2024年3月28日(木)〜31日(日)
新生館シアター

企画・製作・演出:星歌
脚本:「きょうのハガキは」保坂萌(ムシラセ)、「je t'aime★je t'aime」櫻井智也(MCR)、「19才」オノマリコ(趣向)、「私は、恋をした。」鈴江俊郎、「ほしのうたはとどかない」柴幸男(ままごと)
演出助手:なんば、安良田愛斗
舞台監督:伊藤セナ(名前はない劇団)
照明:柚希 音響:岡村崇梓(TempoControl)
美術:袴田長武 衣装:安良田愛斗
宣伝美術:輝蕗 宣伝写真:彩乃
写真撮影:竹之内萌
フライヤーイラスト/ロゴデザイン:星歌
幕間映像:金子直樹
配信映像:児玉健吾(かまどキッチン)
制作:加藤じゅんこ(ジエン社)

出演:
星歌
市川新之助[リバーマン](DJらっきゃ・声)

STORY
「きょうのハガキは」
今日もあたしのハガキは読まれない。だってポストに入れてないから。ラジオからは笑い声が響いている。面白いことが思いつかない。読まれたら貰えるステッカーがほしいのに! もう時間がない。世界はそろそろ終わりそうだしお母さんは溶けてきた。ああ、神さま面白いことを思いつかせてください。ゾンビはそのままでいいから。
「je t’aime ★ je t’aime」

提示データ:
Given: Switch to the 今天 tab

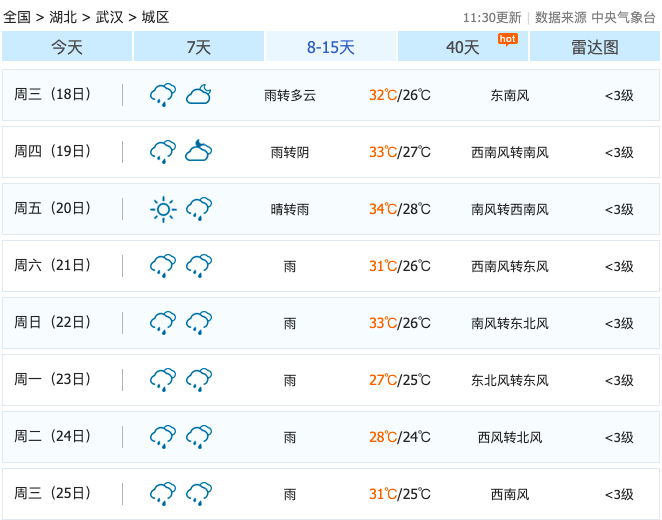Looking at the screenshot, I should [67, 47].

作業指示:
a: 公演紹介文の「脚本」の行に挙がっている作品名をすべて書き出すこと。
b: 公演紹介文を、最後の行のあとから書き継ぐこと。

回答:
a:
「きょうのハガキは」
「je t'aime★je t'aime」
「19才」
「私は、恋をした。」
「ほしのうたはとどかない」

b:
大好きだったあなた、きちんと悲惨な時間を過ごしていますか? 魔が差して、あいつが不幸である事を確認しないと眠れなくなった夜。電気代がかかる割に足しか暖まらないヒーターをそそのかしながら、叶わない夢なんて見たくないので結果的に呪詛を撒き散らしてしまう私の手にあるロリポップキャンディーが溶けるまでのお話。
「19才」
19才になった。ハタチはまだきてない。家の契約も携帯電話の契約も一人でできるけど、酒もタバコもやってはいけない。パチンコはできるけど競馬はできない。夜のお店で働いてもいい。結婚もしていいらしい。だけどまだ大人と言われるには抵抗がありすぎる。
「私は、恋をした。」
女子が自室で神と対話している。神は実際的な相談相手であり、かつ全能の存在らしい。深夜。翌日が勝負なのだ。神がおりてくる人形を相手に七転八倒。なのに、無言の神。返事がないとは何事だ。行動計画は壮大で、人が聞いたら警察に連絡したくなる代物だ。この勢いで彼女はもっと黒いなにか大切なものに到達するのかもしれない。
「ほしのうたはとどかない」
夜。その人間はひとり部屋の中にいた。アンテナを真っ暗な宇宙に向け、遠くの波を摑もうとしていた。ノイズ混じりに聞こえるかすかな音。その音は遥か遠く、星の間を旅してきた。その人間は一枚の手紙に言葉をしるした。言葉は光に変化して、彼方の相方に向けて飛び立った。点々と光る星たちだけがそれを見ていた。【公式サイトより】

秋吉というお笑いコンビでも活動する星歌さんによるオムニバスひとり芝居。

ご多分に漏れず、星歌さんのことも秋吉のことも知らなかった私だが、保坂萌さん、櫻井智也さん、オノマリコさん、柴幸男さん、そして鈴江俊郎さんという錚々たる作家陣(最後の2人は岸田國士戯曲賞受賞者)が書き下ろしをするって一体何者!?というのがそもそも興味を持ったきっかけ。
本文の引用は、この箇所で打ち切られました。